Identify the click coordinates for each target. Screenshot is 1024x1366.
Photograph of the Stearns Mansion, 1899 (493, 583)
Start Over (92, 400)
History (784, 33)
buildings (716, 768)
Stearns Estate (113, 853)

...

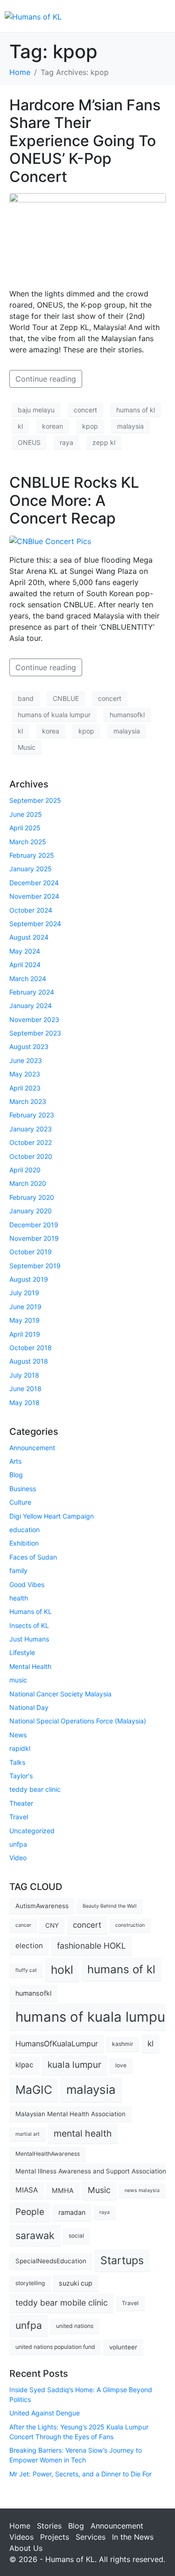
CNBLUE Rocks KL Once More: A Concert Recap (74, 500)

* [WORK ITEM]
Print again the lines of the entries above that fall between the line holding "Identify the click" and the line holding "Stearns Estate (113, 853)", inclusive, exactly as they stand.

* [RESPONSE FOR THIS EXERCISE]
Identify the click coordinates for each target. Screenshot is 1024x1366.
Photograph of the Stearns Mansion, 1899 (493, 583)
Start Over (92, 400)
History (784, 33)
buildings (716, 768)
Stearns Estate (113, 853)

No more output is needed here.